Cave Crickets: What They Are and What You Can Do About Them

PMS_-_jamska_kobilica

Camel crickets, or “cave crickets” as they are commonly known, are a type of pest insect that begin to move indoors during the winter months to get out of the cold. As their name suggests, in nature these crickets live in caves. For this reason, cave crickets seek out cool, damp environments. When they enter a house, they will usually be found in the basement, crawl spaces, garages, sheds, or lower levels. Many people find these crickets to be particularly creepy in their appearance, perhaps due to their erratic behavior and disturbing tendency to jump closer when threatened instead of scurrying away.

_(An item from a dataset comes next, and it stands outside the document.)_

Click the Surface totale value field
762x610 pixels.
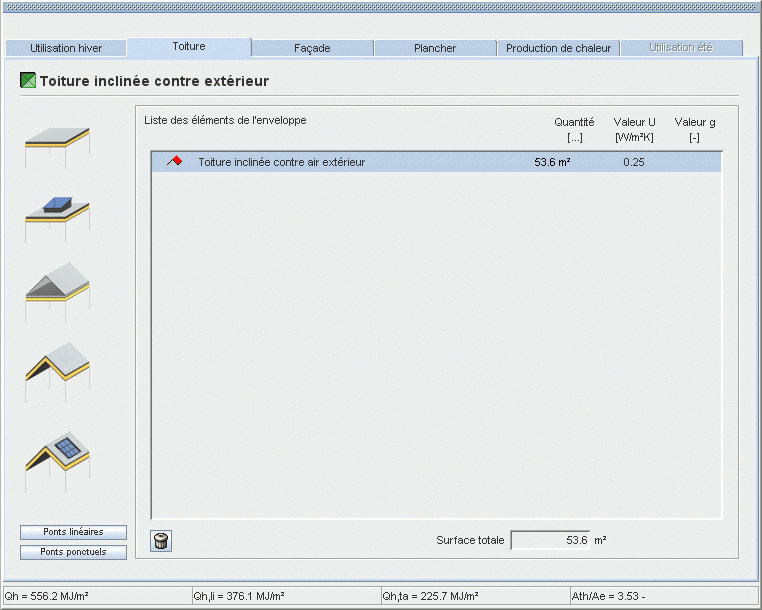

Cave Cricket Detailed Description:

  • Cave crickets have a distinct appearance different from that of other crickets. They are wingless, have brown and black patterns, and are dark in color. They have a “hunched over” appearance with a slightly rounded body and long antennae.
  • Although their bodies are usually no longer than an inch and a half in length, with their long limbs they can appear as long as 4 inches. That’s roughly the length of a computer mouse.
  • Since they are naturally adapted to live in harsh environments, cave crickets can go for long periods of time without eating, and are can eat things that are normally considered inedible. When no other food is available they have been known to eat fabric, paper, or even their own legs.
  • It is rare for crickets to reproduce inside of a house, although their natural resilience means that once they gain entrance they can linger for a long time.
  • Although they may appear menacing, cave crickets do not bite, they are not poisonous, and do they not typically cause any kind of property damage,
  • Cave crickets are nocturnal, although they may be active during the day if disturbed

What You Can Do About Them

  • Cave crickets rarely breed inside a home, which means that a good prevention strategy is to exclude them from the house though methods similar to those described in this article about stink bug prevention. This means sealing up any cracks that could allow the crickets to enter a house, maintaining a buffer zone around the house that is free of debris or thick mulch, installing screens around basement windows, etc.
  • Cave crickets thrive off of moisture. One solution is to eliminate moisture from crawl spaces, garages, basements, or other affected areas whenever possible.
  • Unlike stink bugs, cave crickets respond well to conventional extermination methods. Treating the outside foundation and/or setting glue board traps in the right places is a guaranteed method of getting rid of the crickets for good.